Prognostic factor | Intervention | Control |
---|---|---|
Sex | ||
Male | 3 | 5 |
Female | 5 | 3 |
Age band | ||
21-30 | 4 | 4 |
31-40 | 2 | 3 |
41-50 | 2 | 1 |
Risk factor | ||
High Risk | 4 | 5 |
Low Risk | 4 | 3 |
We now consider allocation of the 17th participant who is Male, aged 31-40, and High Risk. We can use Pocock & Simon (1975)’s method to work out which group they should be assigned to, to minimize imbalance:
- If allocated to the intervention group, total imbalance is \[|(3+1)-5|+|(2+1)-3|+|(4+1)-5|=1\].
- If allocated to the control group, total imbalance is \[|3-(5+1)|+|2-(3+1)|+|4-(5+1)|=7\].
Since allocation to the intervention group gives imbalance of 1, whereas allocation to the control group would give imbalance of 7, this participant would be allocated to the intervention group.
7.2 Units of analysis: Individuals vs clusters
In the examples given above, allocation of intervention is done at the level of the individual. There are contexts, however, where it makes sense to use larger units containing groups of people such as classrooms, schools or clinics. Research in schools, in particular, may not readily lend itself to individualized methods, because that could involve different children in the same class receiving different interventions. This can make children more aware of which group they are in, and it can also lead to “spill-over” effects, whereby the intervention received by the first group affects other children who interact with them. To reduce spillover, it may make sense for children in classroom A to have one intervention and those in classroom B to have a control intervention. This is what happens in a clustered trial.

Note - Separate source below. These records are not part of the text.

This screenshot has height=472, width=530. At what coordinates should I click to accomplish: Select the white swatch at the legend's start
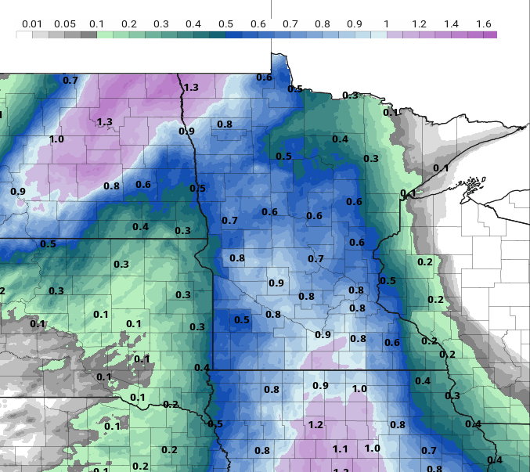point(23,34)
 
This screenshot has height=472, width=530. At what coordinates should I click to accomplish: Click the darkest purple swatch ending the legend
point(490,34)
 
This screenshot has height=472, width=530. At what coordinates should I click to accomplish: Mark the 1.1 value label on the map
point(340,449)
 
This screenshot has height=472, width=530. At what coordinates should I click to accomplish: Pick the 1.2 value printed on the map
point(316,425)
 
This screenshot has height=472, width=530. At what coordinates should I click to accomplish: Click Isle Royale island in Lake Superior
point(471,186)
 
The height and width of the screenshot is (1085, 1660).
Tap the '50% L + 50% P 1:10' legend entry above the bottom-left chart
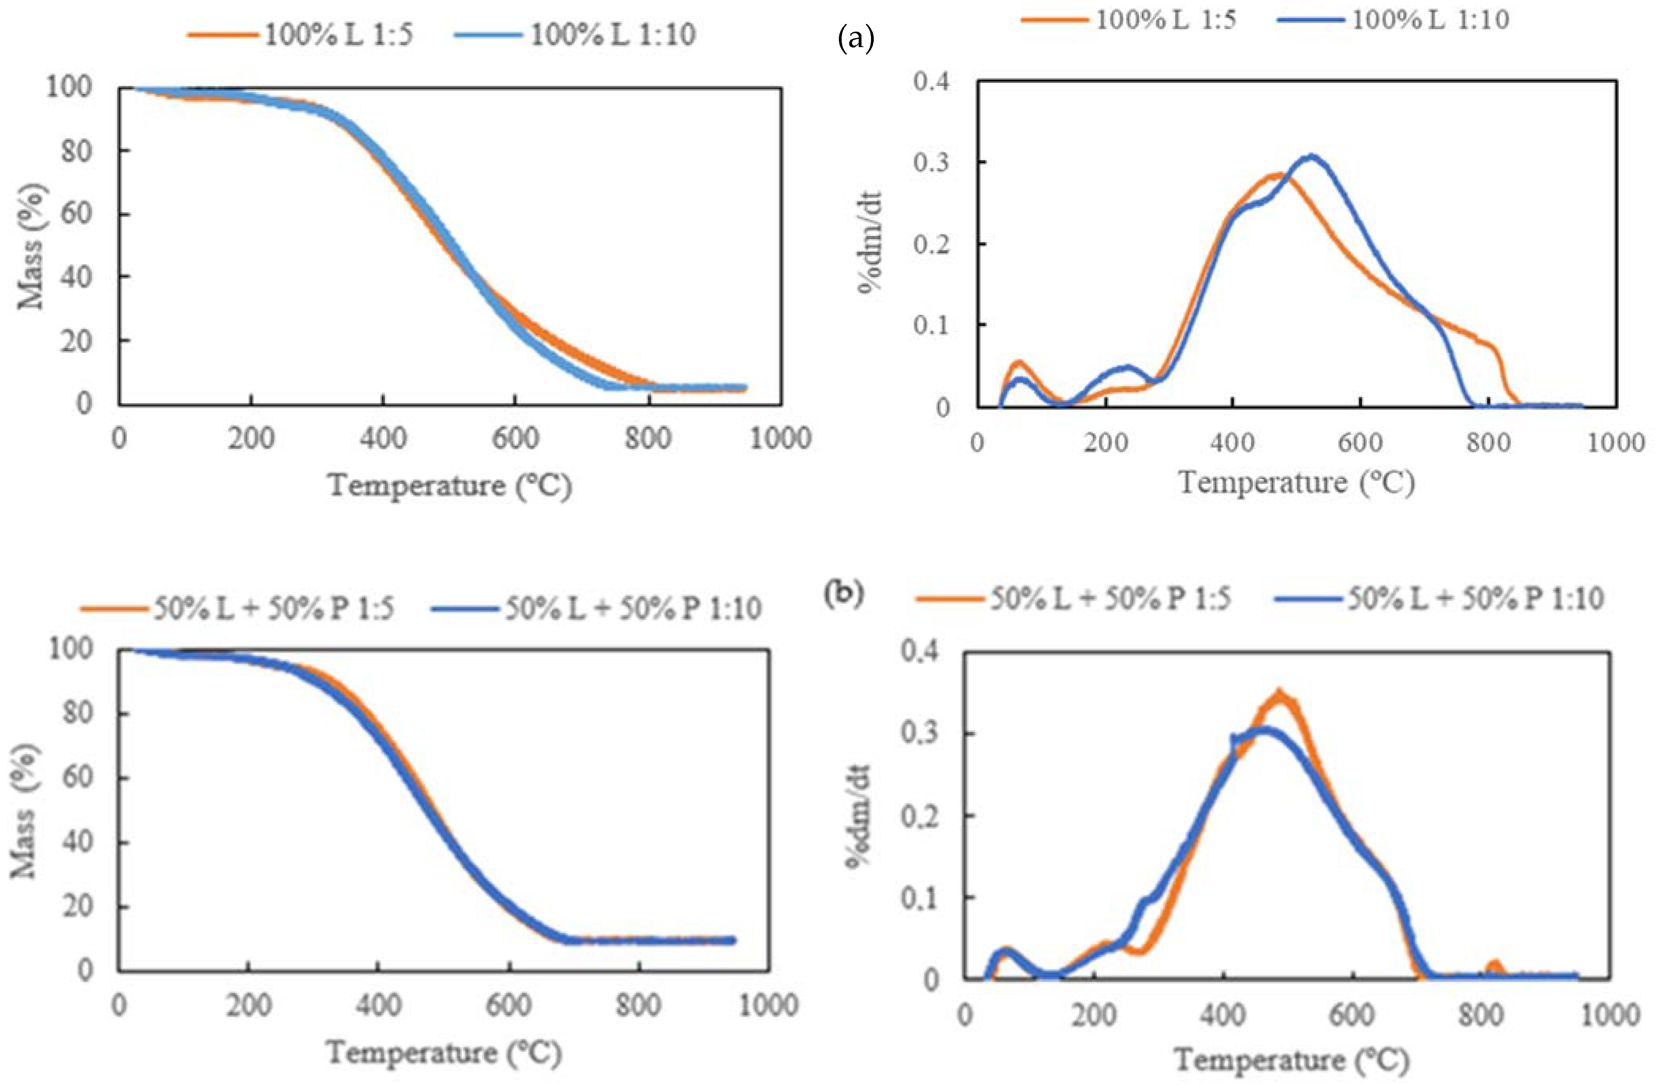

This method, however, raises new problems, because we now have a confound between classroom and intervention. Suppose the teacher in classroom A is a better teacher, or it just so happens that classroom B contains a higher proportion of disruptive pupils. In effect, we can no longer treat the individual as the unit of analysis. In addition, we may expect the children within a classroom to be more similar to one another than those in different classrooms, and this has an impact on the way in which the study needs to be analysed. Clustered studies typically need bigger sample sizes than non-clustered ones. We will discuss this issue further in Chapter 16.
7.3 Class exercise
Perform a literature search for an intervention/disorder of interest using the search term “randomized controlled trial” or “randomized controlled trial” or “RCT”, and download the article. (We are looking for a standard RCT, so do not pick a clustered RCT).
- Is the randomization process clearly described?
- Is it adequate?
- Did the researchers use stratification? If so, was the choice of variables for stratification sensible? If not, would stratification have helped?